▸ Work order: Could you copy all of the records below exactly as they appear?

Record excerpts: Begin

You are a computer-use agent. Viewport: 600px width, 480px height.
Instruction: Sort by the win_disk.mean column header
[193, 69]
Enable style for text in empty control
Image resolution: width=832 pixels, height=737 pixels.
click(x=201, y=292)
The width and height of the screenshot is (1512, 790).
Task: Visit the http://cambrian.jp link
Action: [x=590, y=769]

Record excerpts: End

▸ Exercise result:
You are a computer-use agent. Viewport: 600px width, 480px height.
Instruction: Sort by the win_disk.mean column header
[193, 69]
Enable style for text in empty control
Image resolution: width=832 pixels, height=737 pixels.
click(x=201, y=292)
The width and height of the screenshot is (1512, 790).
Task: Visit the http://cambrian.jp link
Action: [x=590, y=769]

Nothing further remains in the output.